本読むうさぎ

生きるために、考える

毎日を再生する

心や思考の拠り所を持つ人は幸せだと思います。

あるときは生き方の指針、またあるとは羽休めの憩い場というように、私が私であることを折に触れて確かめる作業が必要ではないでしょうか。

これが正しい、正解というものはありません。ただ、うさぎにとってそれは本でした。

長田弘という詩人がいます。彼の著書『なつかしい時間』はまさにうさぎの拠り所となっています。

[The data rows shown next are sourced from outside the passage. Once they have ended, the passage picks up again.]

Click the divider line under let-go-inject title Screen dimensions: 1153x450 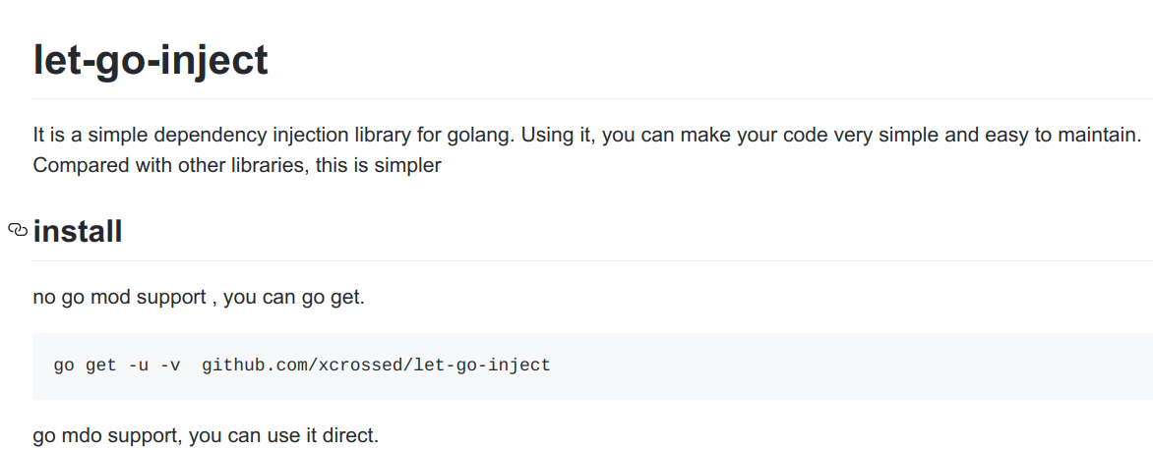(x=590, y=99)
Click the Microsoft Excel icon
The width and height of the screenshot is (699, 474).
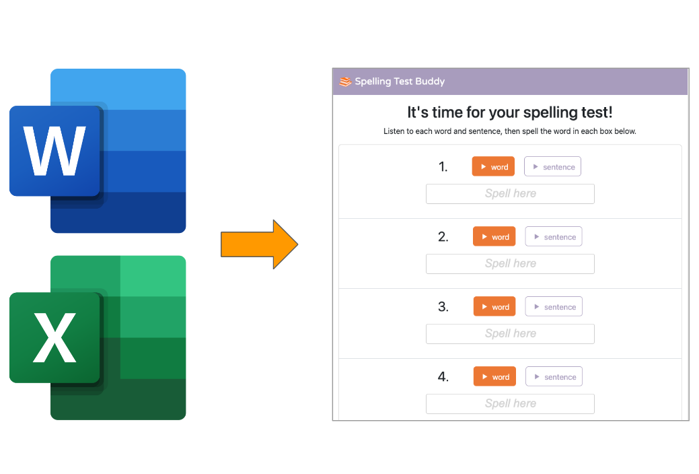(98, 337)
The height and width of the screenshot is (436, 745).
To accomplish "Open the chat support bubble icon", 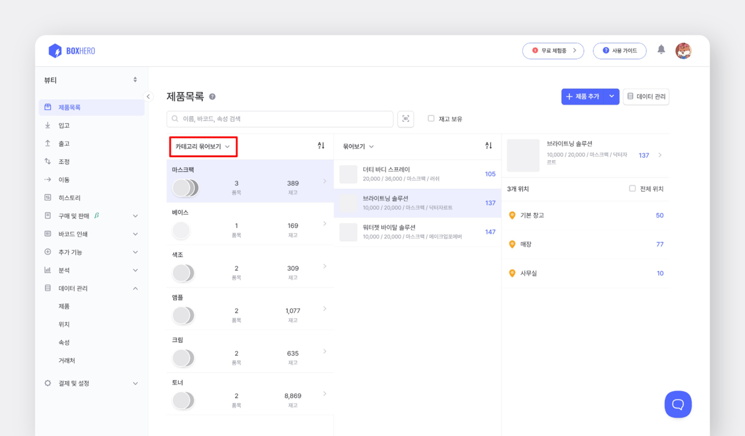I will (x=678, y=404).
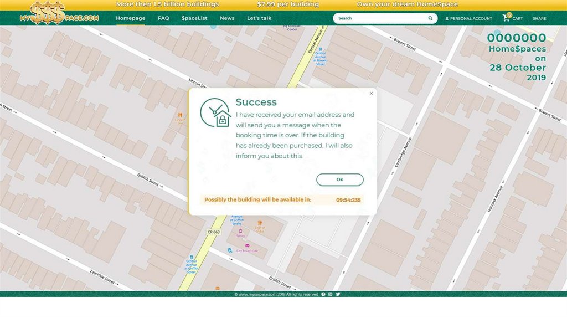567x318 pixels.
Task: Open the FAQ menu item
Action: (x=163, y=18)

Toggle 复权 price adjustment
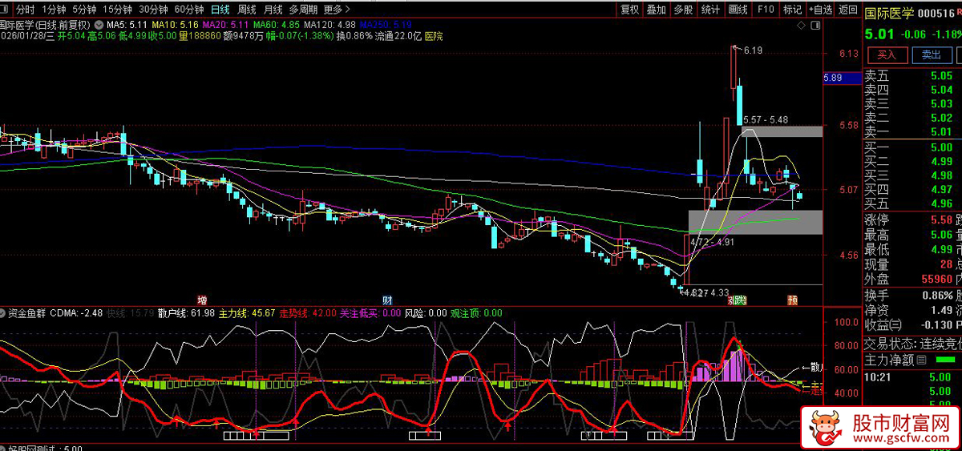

本書に「再」への考えを綴った一篇があります。再読や再考など、「再」はふたたび、もう一度という意味で使われます。ですが、「再」が持つ意味はそれだけではないと言うのです。少し長いですが引用します。

 

再というときは、前からあったものをもう一度繰り返すというふうにとらえられがちですが、そうではなくて、新しい始まり、新たな意味というものを、いま現在のなかにもう一度みちびきいれようという、積極的な意味合いをつよく含めて使ってきたように思います。

 

「再」とは単に同じことを繰り返すことではなく、今までになかったもの、見落としていたものを「積極的」に取り入れようとすること。私がいま現在どこにいるのかを確かめ、いまの自分を受け入れようとする態度を意味します。地に足のついた、つまり、生活と密接に結びついた言葉なのです。

災害が起きたとき、「再生」とか「再興」という言葉がよく使われます。建物を立て直すとか、インフラを整えるといったことは再生でも再興でもありません。そこに生きる人が、人間らしく、また生活ができるようになることです。時間がかかるのです。目に見える成果だけを追い求めるのは「再」ではありません。長い時間をかけ、少しずつ、少しずつ、ときに挫け、ときに迷いながら私の生を生き直す。これが「再」なのです。

そう考えると、私たちは毎日を再生していると言ってもいいでしょう。現実に足をつけ、酸いも甘いも噛み分け、自分の現在地を確かめる。毎日を私の中に導き入れ、毎日を生き直す。そのような考えを持ってみると、あなたにとっての今日の意味も変わってくるのではないでしょうか。